Italian investigators believe they have found the driver responsible for the hit-and-run death of SMU graduate Ally Owens.

Owens was struck and killed while jogging in the town San Giovanni Valdarno, outside of Firenze, Italy, where she worked as a tour guide.  Owens was initially reported as missing after she never returned from a jog.  A passerby spotted her body three days later in a water-filled ditch.

Italian police say 56-year-old businessman Pietro Stefanoni, 56, confessed to falling asleep at the wheel and losing control of his car.  He said when he realized he had struck the 23-year-old woman, he left the scene.

A speed camera captured his car driving toward the spot of the collision.

An Italian newspaper reports that Stefanoni has hired the same attorney who represented the family of Meredith Kercher, a slain British student for whom American student Amanda Knox's murder conviction was overturned this week.

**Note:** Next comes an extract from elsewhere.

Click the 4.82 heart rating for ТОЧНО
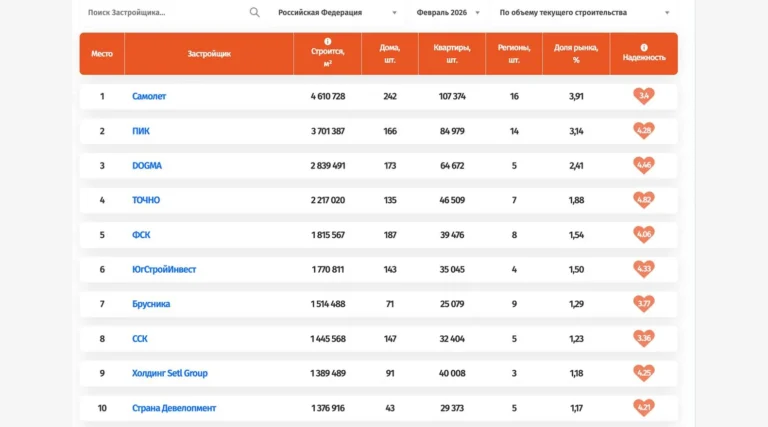 (x=644, y=200)
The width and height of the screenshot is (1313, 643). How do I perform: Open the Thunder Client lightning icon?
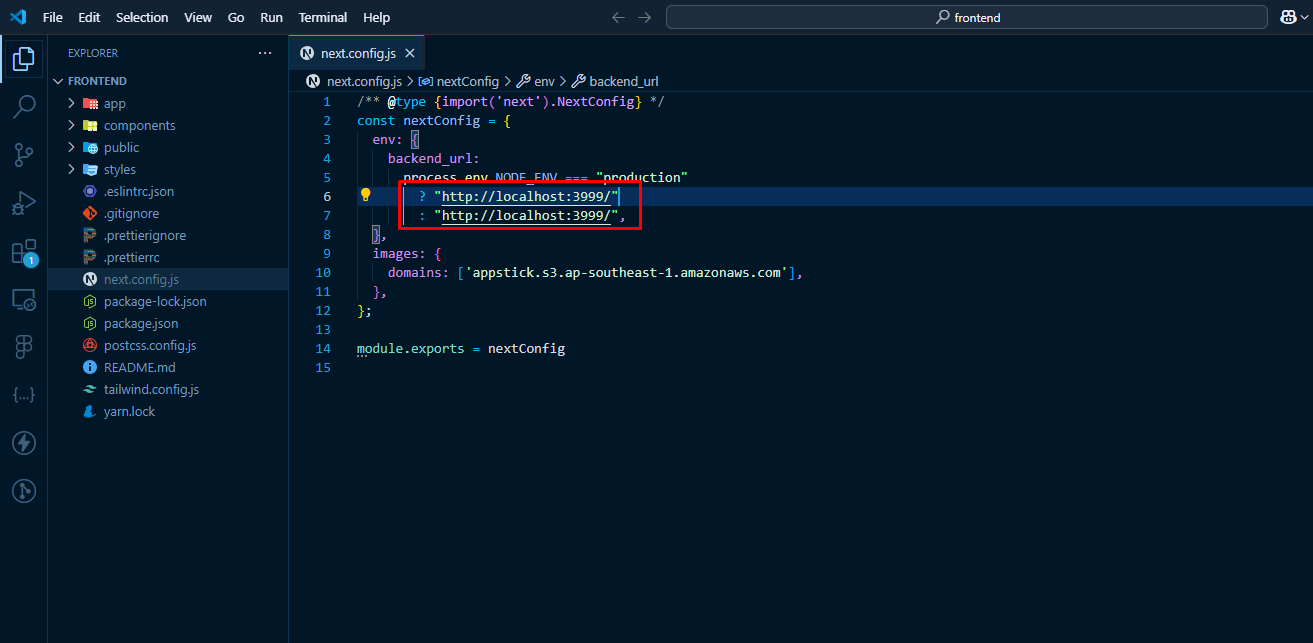click(x=24, y=443)
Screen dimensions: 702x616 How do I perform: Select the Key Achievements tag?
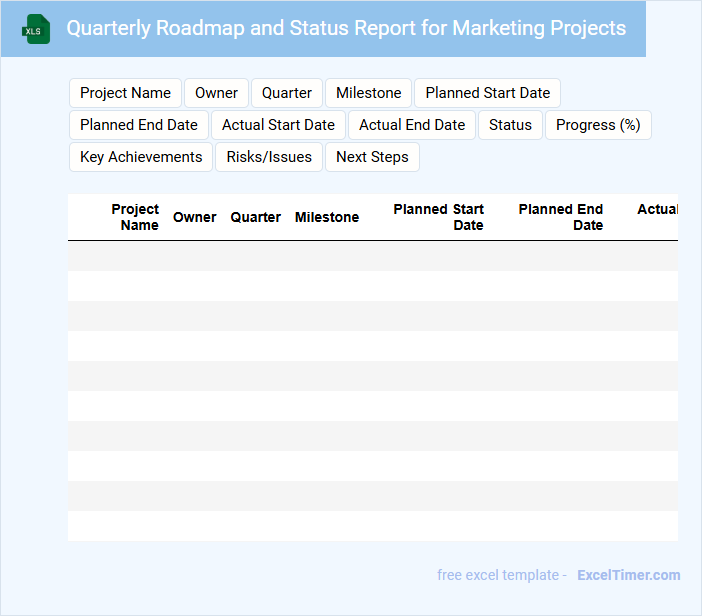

A family spokesperson told NBC 5 that when Owens' mother Cindy arrived in San Giovanni Valdarno, she was met with a community of people, of strangers, who contributed to make the most sorrowful day in her life less so.

"I want for my family to be ease and some kind of justice for her harm that was caused," said Maggie Gordon, Owens' cousin and McCauley's daughter. "I'm sure he feels terribly guilty but I really wish he would have rendered aid."

Owens' mother plans to have her daughter cremated in Italy and brought back to the U.S. for funeral services in their hometown of Columbus, Ohio, and Owens' birthplace of Dallas, where she graduated from SMU in May 2010.